The Lord will make a way
– Tanrı bir yol yapacak
And whenever I need him
– Ve ne zaman ona ihtiyacım olursa
The Lord will make a way
– Tanrı bir yol yapacak
Little bit of life after death
– Ölümden sonra biraz hayat
Scatter my ashes when it’s my time for rest
– Dinlenme zamanım geldiğinde küllerimi Dağıt
With the lines I’m obsessed, rhymes I possess
– Takıntılı olduğum çizgilerle, sahip olduğum tekerlemeler
Can’t deny, seen the biggest guys cry to confess in a breath
– İnkar edemem, en büyük adamların bir nefeste itiraf etmek için ağladığını gördüm
Fresh death passing the chest, unimpressed with the sess
– Göğsünden geçen taze ölüm, sess ile etkilenmedi
Left scars in the flesh, he’s the best, worst-kept sparring in jest
– Etinde yara izleri bıraktı, o en iyi, en kötü tutulan fikir tartışması
Saying, “Star never bar too far from the nest”
– “Yıldız asla yuvadan çok uzak durmaz”
So I never left and never thought about doing so
– Bu yüzden hiç ayrılmadım ve bunu yapmayı hiç düşünmedim
I to-and-fro from that prime time to a home
– I to-and-fro itibaren o prime zaman için bir ev
You see, I’m doing those nights I should’ve known better
– Biliyor musun, daha iyi Bilmem Gereken o geceleri yapıyorum.

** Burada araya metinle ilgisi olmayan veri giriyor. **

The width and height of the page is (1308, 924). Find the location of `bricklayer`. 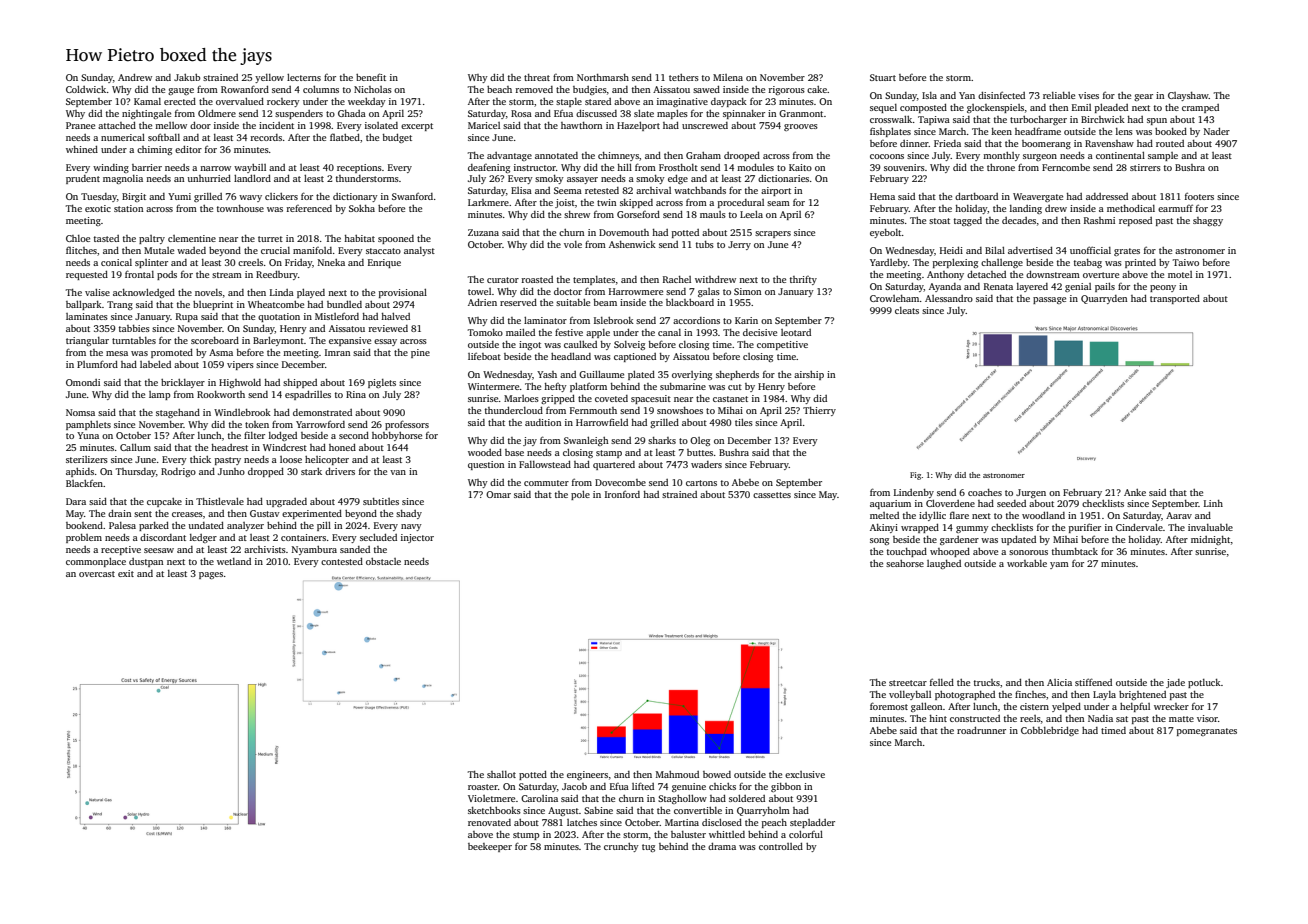

bricklayer is located at coordinates (183, 383).
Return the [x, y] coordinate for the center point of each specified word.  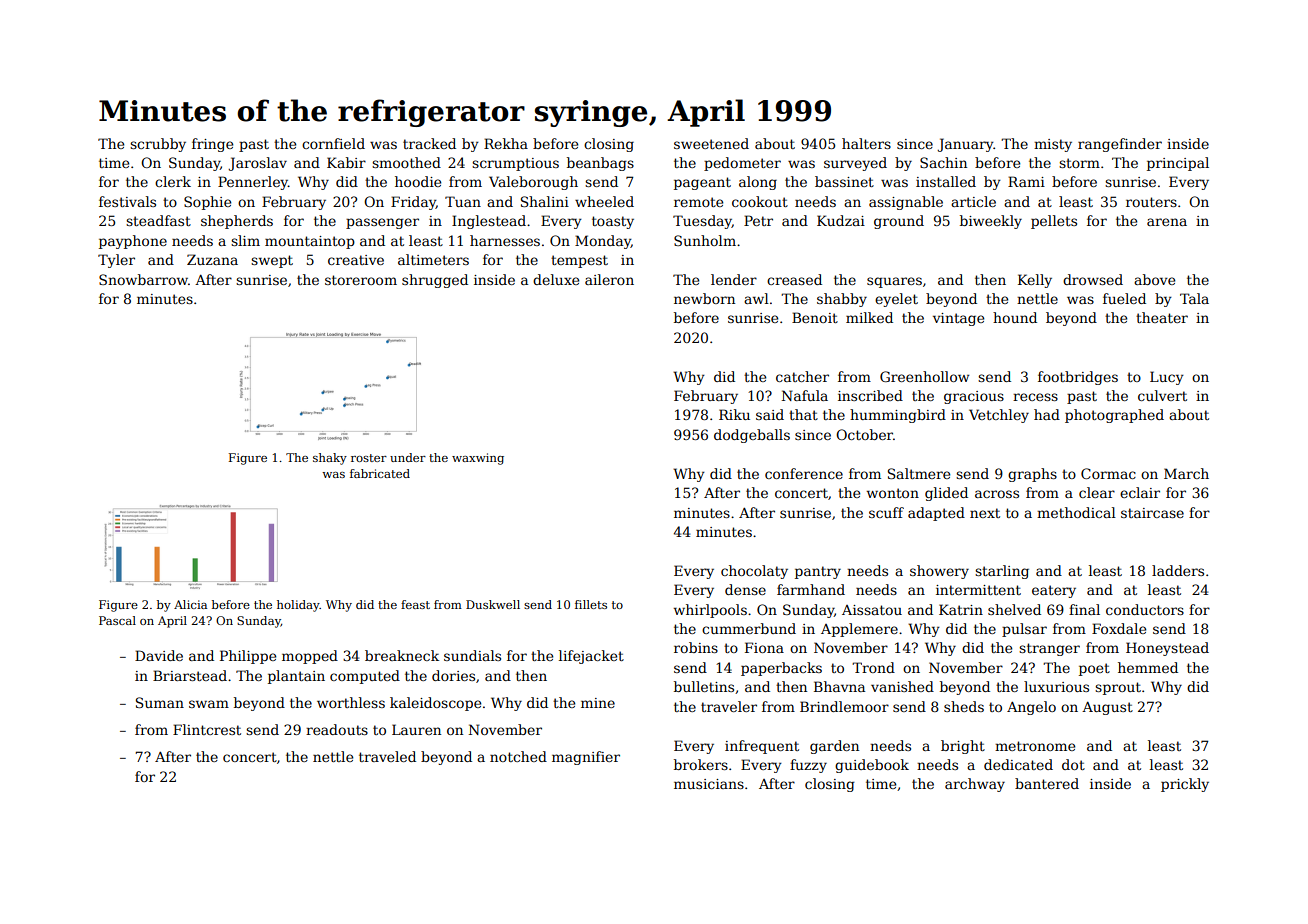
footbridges [1078, 378]
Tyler [116, 261]
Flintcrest [207, 729]
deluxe [556, 279]
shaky [330, 459]
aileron [609, 279]
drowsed [1093, 279]
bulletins [704, 686]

Like whatever, still my breddas say I’m too involved
– Her neyse, yine de bredda’larım çok karıştığımı söylüyor
But who would know what the family first is?
– Ama önce ailenin ne olduğunu kim bilebilir?
‘Til you dream, see three family hearses
– Hayal edene kadar, üç aile cenaze arabası gör
Worst is, wanted me to speak at the service
– En kötüsü, serviste konuşmamı istedi.
So I penned a couple bars, didn’t need to rehearse this
– Bu yüzden birkaç bar yazdım, prova yapmaya gerek yoktu
The Lord will make a way
– Tanrı bir yol yapacak
And when I get in trouble
– Ve başım belaya girdiğinde
The Lord will make a way
– Tanrı bir yol yapacak
I have the Lord by my side
– Tanrı yanımda.
The Lord will make a way
– Tanrı bir yol yapacak
And whenever I need him
– Ve ne zaman ona ihtiyacım olursa
The Lord will make a way
– Tanrı bir yol yapacak

Loyle Carner – The Isle Of Arran İngilizce Şarkı Sözleri Türkçe Anlamları
yazarı:
Etiketler:
Bir yanıt yazın
Yorum yapabilmek için oturum açmalısınız.